Da ich gestern und heute Nachmittag verschont worden bin, gehe ich davon aus, dass es mich aber morgen doch mal trifft (die Wahl hat man halt nicht; man wird abgefangen…) – was ungünstig wäre. Privat wird die Woche nämlich noch spannend. Morgen Abend telefoniere ich nochmal mit dem Seelsorger und ich wollte den eigentlich nicht zu völlig unchristlichen Zeiten anrufen. Vor einigen Tagen hatte ich ihn mal auf seinem Diensttelefon angerufen und wollte mich erkundigen, wie es ihm geht. Viel falsch machen kann ich ja nicht, dachte ich mir. Wenn er da ist, dann nimmt er es mir sicher nicht übel und wenn er nicht da ist, kann ich mir immer noch überlegen, was ich mache. Was ich nicht wusste war, dass er sich aktuell sämtliche Anrufe nach Hause umleiten lässt. Mein Gefühl war nicht so falsch – es geht ihm tatsächlich nicht besonders gut. Wie die ganze Sache ausgehen wird, ist noch ziemlich ungewiss, aber das nimmt mich schon wirklich mit, muss ich sagen.  Mal sehen, was er morgen erzählt… - wenn ich denn dazu komme… 

Donnerstag telefoniere ich mit der Personalabteilung über den Job in der Neuro. Es geht um den zeitlichen Ablauf und den Tarifvertrag, den er mir erklären möchte. Zeitlicher Ablauf… - eine Kommilitonin berichtete mir, dass nach der Approbation sofort irgendwelche Versicherungskosten auf mich zukommen – davon habe ich ja noch nie etwas gehört. Ich habe halt vor, eine Lücke für den Klinikaufenthalt zu lassen, aber das ist eben ein Alleingang. Meine Familie weiß nichts davon, da sie es ohnehin wieder vereiteln würden. Und ich habe ehrlich gesagt noch keine Ahnung, wie ich das finanziell überbrücken möchte. Vor ein paar Tagen wurde der Semesterbeitrag fällig – das ist mittlerweile so viel, dass ich davon 10 Wochen Lebensmittel kaufen könnte – das hat schon wieder ein tiefes Loch in die Finanzen gerissen. Diesen Monat funktioniert es ohnehin nicht, aber sonst muss ich zusehen, dass ich am Ende des Monats ohne Minus raus komme, was so gut wie unmöglich ist. Manchmal frage ich mich, wie die anderen das so machen. Ich bin wirklich die Einzige, die mittags ihr Essen selbst mitbringt – die anderen essen alle in der Mensa. Aber wenn ich das überschlage, wie viele Zusatzkosten das pro Monat wären dort jeden Tag zu essen, ist es echt nicht drin.

### AUFGABEN
a) Beantworte zum Bericht über Seelsorger und Finanzen diese Fragen:
(i) Wohin lässt sich der Seelsorger derzeit alle Anrufe umleiten?
(ii) Um welche zwei Themen geht es beim Telefonat mit der Personalabteilung am Donnerstag?
(iii) Für wie viele Wochen Lebensmittel würde der Semesterbeitrag laut Bericht reichen?
b) Führe den Bericht über Seelsorger und Finanzen im gleichen Ton weiter und setze nach seinem letzten Satz an.

### EXTRAHIERTE DATEN
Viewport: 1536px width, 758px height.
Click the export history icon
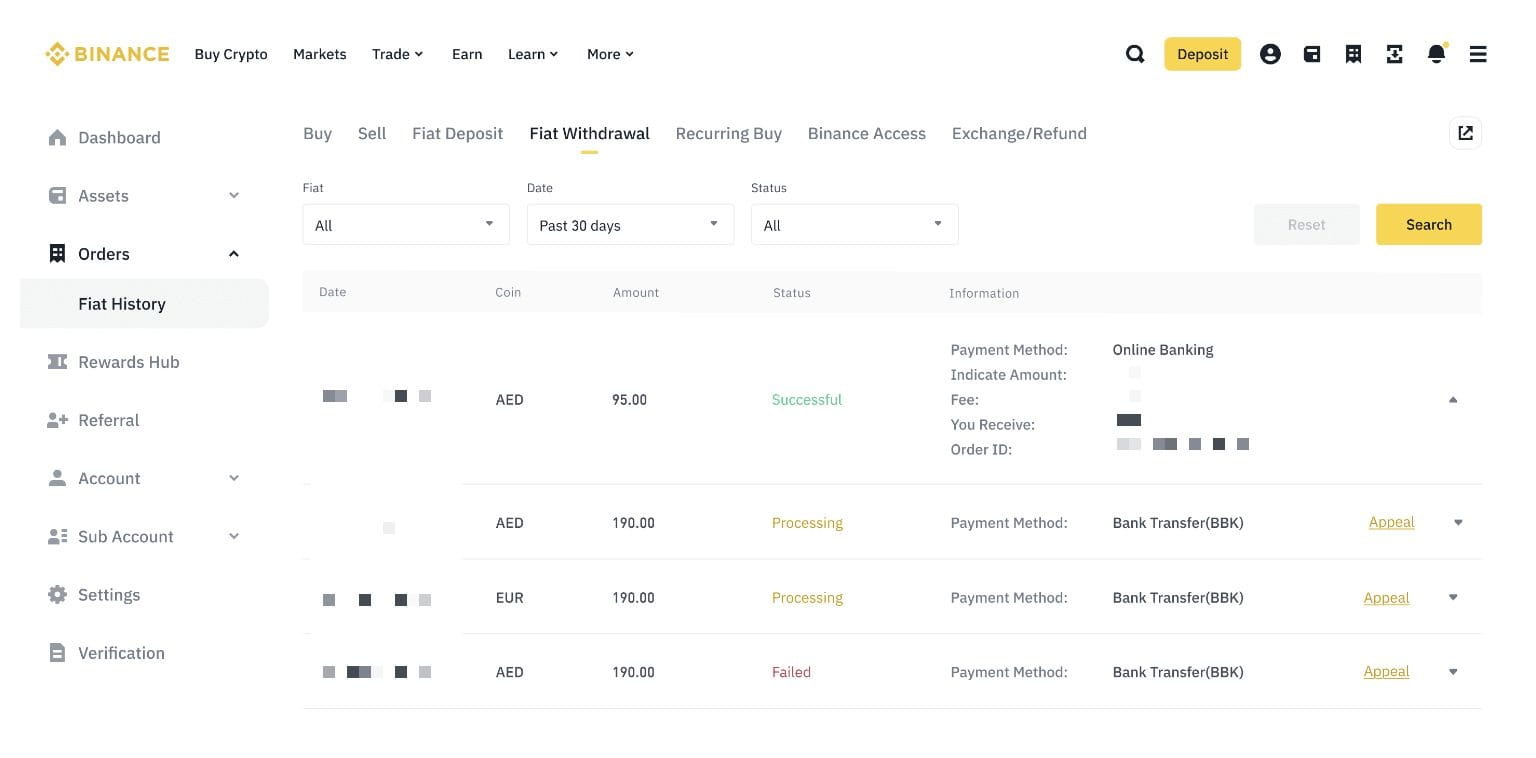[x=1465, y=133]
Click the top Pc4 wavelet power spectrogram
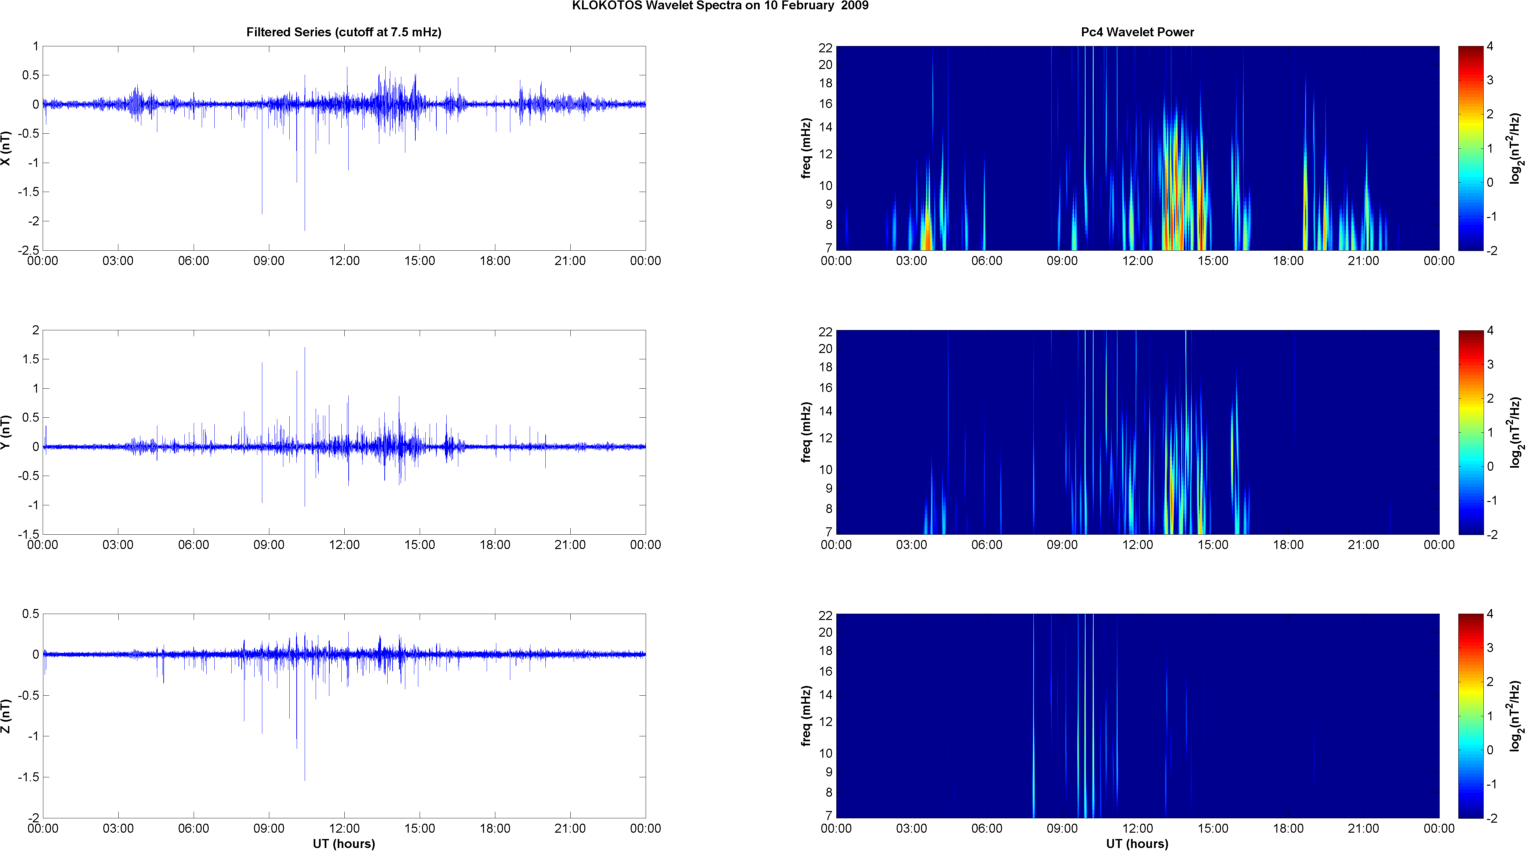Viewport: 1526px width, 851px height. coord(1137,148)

### LÖSUNGEN
a)
(i) Nach Hause.
(ii) Um den zeitlichen Ablauf und den Tarifvertrag.
(iii) Für 10 Wochen.

b)
Und wo wir gerade beim Essen sind – das läuft auch eher schlecht. Selbst wenn man mal früher raus kommt… - aber ich habe einfach keine Kraft dazu, unter der Woche noch einkaufen zu gehen. Was dann bedeutet, dass ich mit den Vorräten vom Wochenendeinkauf hinkommen muss. Meistens läuft das darauf hinaus, dass es gegen Ende der Woche eher weniger gesund wird, was mich dann wieder ein paar Mahlzeiten skippen lässt – was aber auch schlecht ist, weil der Körper noch regelmäßiges Essen gewohnt ist und dann irgendwann spät abends doch der geballte Hunger kommt…

Und dann ist Donnerstagnachmittag noch Therapie. Auch hier wäre es ja wieder gut, wenn wir uns bezüglich des OPs absprechen könnten – dann könnten wir nämlich untereinander klären, dass ich Donnerstagnachmittag raus bin – aber das geht ja nicht... Ich sollte wohl einfach versuchen das Arztzimmer zu meiden, um da in keine Schwierigkeiten zu kommen, aber das schützt am Ende auch nur wenig.

Ich werde sowas von drei Kreuze machen, wenn dieses Tertial vorbei ist…

Ansonsten kam meine Mitbewohnerin vorhin mit dem Satz: „Mondkind, Du studierst doch Medizin“ nach Hause… Das ist ja immer die Einleitung für: „Ich habe ein Problem.“ Letzten Endes ging es um einen abgerissenen Fingernagel. Natürlich hat eine Medizinstudentin immer Desinfektionsmittel und Pflaster vor Ort und damit war das Problem dann schnell behoben.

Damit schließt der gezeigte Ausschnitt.